Because of their historical ties to the sport, Kechego said that Native Americans have a special duty to uphold lacrosse and what it stands for. And at OCC, the team has had a long tradition of Native American talent.

“It’s special to have those guys because the game is so important to them...it gives everybody a different perspective on lacrosse as a whole and what it can provide to you,” OCC’s former head coach Eric Miccio, who played with Thompson and his brother Jerome at OCC, said.

Because of OCC’s long tradition of success and Native American representation, it was an easy choice to extend his lacrosse career, Doxtator said.

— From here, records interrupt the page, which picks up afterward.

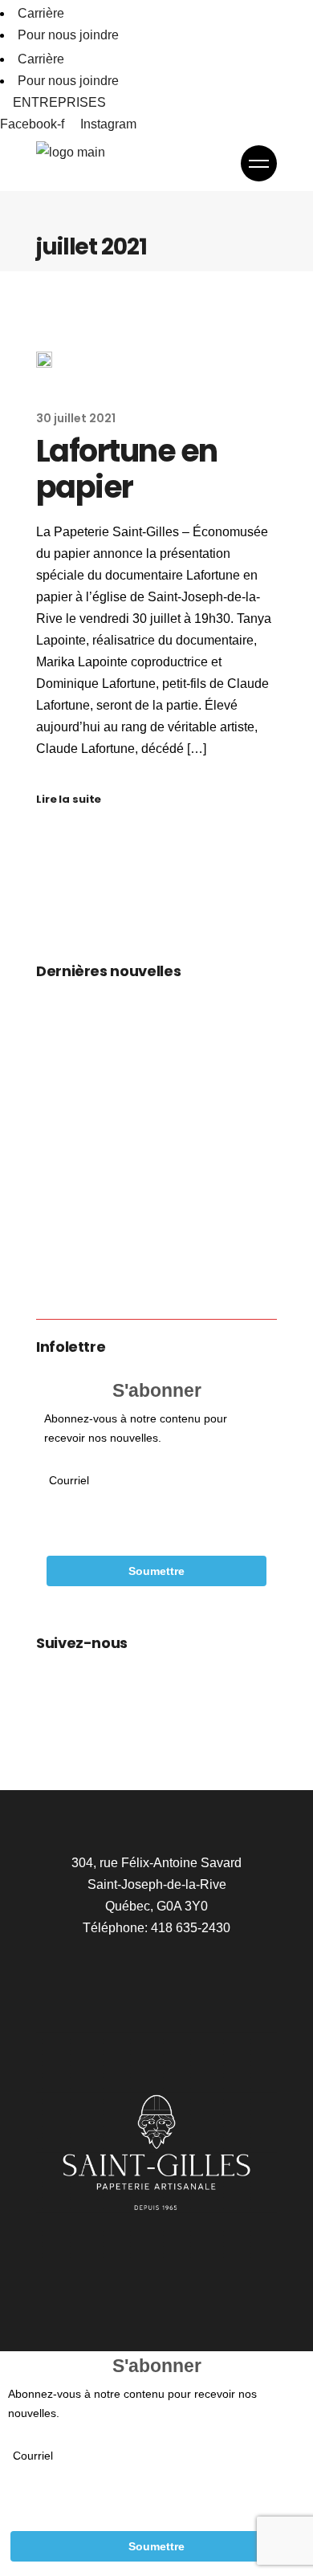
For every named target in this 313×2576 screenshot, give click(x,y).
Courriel (69, 1480)
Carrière (41, 13)
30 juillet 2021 (76, 418)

But when he arrived on campus, Doxtator had to adjust -- he hadn’t played competitive field lacrosse in years and neither had Damon. Doxtator started the fall playing midfield before shifting to attack in the spring.

Compared to box lacrosse, field lacrosse has more players, a much larger field, larger goals, and a longer shot clock. Doxtator, like many box lacrosse players, has “fantastic” stick skills but didn’t know the structure and intricacies of the field game, OCC assistant Tim Desko said.

Whereas in box lacrosse the offense only gets 30 seconds to shoot, field lacrosse has an 80-second shot clock, so Doxtator said he had to adjust to be more patient and set up plays. In addition, he’s had to get better at using his non-dominant right hand, which he never used in box lacrosse.

Doxtator said he’s always thought of himself as an unselfish player -- something Elijah taught him. Doxtator is such a talented passer that he can throw his teammates open like a quarterback leading a receiver, OCC assistant Shane Crossett said.

“When offensive guys can do that it’s darn near impossible to stop,” Crossett said.

When he did shoot, he often found the back of the net. Throughout the season, Desko implored him to take more shots because of his high success rate. Of players with more than 15 shots, his shooting percentage of 56.4 led the team and he ranked second to Elijah-Brown with 31 goals.

Doxtator hopes that with his play this year, he can inspire more boys on the reservation to use lacrosse as a tool to get a better education, Elijah said. Doxtator said he wants to be a role model for boys on the reservation.

The reservation rallied behind Doxtator this season-- just as they did when he was injured years ago. Thanks partially to Doxtator’s play this year, there are high schoolers on the reservation who want to play for OCC next year, Elijah said.

“It’s a miracle that he’s doing what he’s doing. He’s a survivor,” Elijah said.